The Light of Other Stars

Brook donned her worn, cumbersome pressure suit piece by piece, sat on the uncomfortable bench in the airlock, and waited for equalization. She found a Zen-like solace in the rushing sound of dark viscous fluid filling the lock and she tried to harness it into something positive. Her crewmates had surprised her with a pastry and a promise of krusha in the evening—a spirit Hunter distilled in his free time from the shell resin of the local mollusk-like creatures. A bitter drink for a bitter occasion.

It was her two-year anniversary on Delta Draconis II.

The Colonial Corps was established when she was just a preteen, but she was as precocious as she was enamored, and she set herself down a path to make the cut. A decade later, she was in the final graduating class of what was called the First Wave. A million people on five thousand ships went to a thousand extrasolar planets. Forever. Brook had traded her long and certain life to live in the light of another sun.

And then she arrived.

Delta Draconis II was completely covered in a sweet, oily ocean three miles deep. They hadn’t the equipment to establish a floating settlement on the surface—though it became a long-term goal—so they did the only thing they could. They anchored their ships to the ocean floor. The ships had been meant for transport; they were supposed to take their passengers to the freedom of the frontier, not maintain them permanently.

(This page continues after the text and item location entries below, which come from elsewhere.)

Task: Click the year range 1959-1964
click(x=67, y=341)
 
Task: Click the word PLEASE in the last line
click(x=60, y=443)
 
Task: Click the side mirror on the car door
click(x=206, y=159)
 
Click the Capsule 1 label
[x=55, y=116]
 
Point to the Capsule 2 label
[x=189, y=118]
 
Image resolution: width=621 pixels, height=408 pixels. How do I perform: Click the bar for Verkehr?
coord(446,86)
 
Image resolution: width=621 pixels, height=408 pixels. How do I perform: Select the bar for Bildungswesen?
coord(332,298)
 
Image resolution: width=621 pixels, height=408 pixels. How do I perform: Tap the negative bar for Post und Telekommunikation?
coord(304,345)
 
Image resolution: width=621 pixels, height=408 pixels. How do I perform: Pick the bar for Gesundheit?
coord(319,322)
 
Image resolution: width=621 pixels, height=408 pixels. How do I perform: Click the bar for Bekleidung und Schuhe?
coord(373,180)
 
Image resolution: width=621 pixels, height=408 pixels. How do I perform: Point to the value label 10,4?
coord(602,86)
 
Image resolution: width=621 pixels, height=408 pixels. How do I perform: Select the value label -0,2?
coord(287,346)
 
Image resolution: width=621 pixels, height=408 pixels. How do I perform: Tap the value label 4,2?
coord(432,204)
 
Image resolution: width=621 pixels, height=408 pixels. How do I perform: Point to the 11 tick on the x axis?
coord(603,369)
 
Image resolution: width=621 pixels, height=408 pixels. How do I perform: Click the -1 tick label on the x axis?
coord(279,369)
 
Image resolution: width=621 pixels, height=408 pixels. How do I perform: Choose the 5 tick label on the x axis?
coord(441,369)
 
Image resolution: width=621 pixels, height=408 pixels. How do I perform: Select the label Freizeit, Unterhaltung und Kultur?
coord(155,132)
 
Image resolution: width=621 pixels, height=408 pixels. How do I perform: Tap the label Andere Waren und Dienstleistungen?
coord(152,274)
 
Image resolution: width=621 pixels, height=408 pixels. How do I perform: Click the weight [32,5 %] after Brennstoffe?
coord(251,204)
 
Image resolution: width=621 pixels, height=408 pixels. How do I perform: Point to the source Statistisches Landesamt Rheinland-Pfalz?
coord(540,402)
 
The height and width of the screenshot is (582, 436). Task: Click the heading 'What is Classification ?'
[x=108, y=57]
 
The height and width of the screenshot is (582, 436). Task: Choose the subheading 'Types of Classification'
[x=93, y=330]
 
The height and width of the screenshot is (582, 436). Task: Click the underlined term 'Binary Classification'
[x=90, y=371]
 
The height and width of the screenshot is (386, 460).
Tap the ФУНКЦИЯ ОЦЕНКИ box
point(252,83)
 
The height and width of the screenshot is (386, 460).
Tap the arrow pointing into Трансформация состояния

After splashdown, Brook transferred to another ship, the CC Dachshund, which had arrived three months prior, just for a change of scenery, but it turned out not to matter.

The dark fluid finally filled the lock and the outer door opened. She stepped out onto the ocean floor of another world, and around her, and in front and above, she saw only the infinite black. No starlight reached these depths, not from the foreign constellations or the distant point she’d once called home.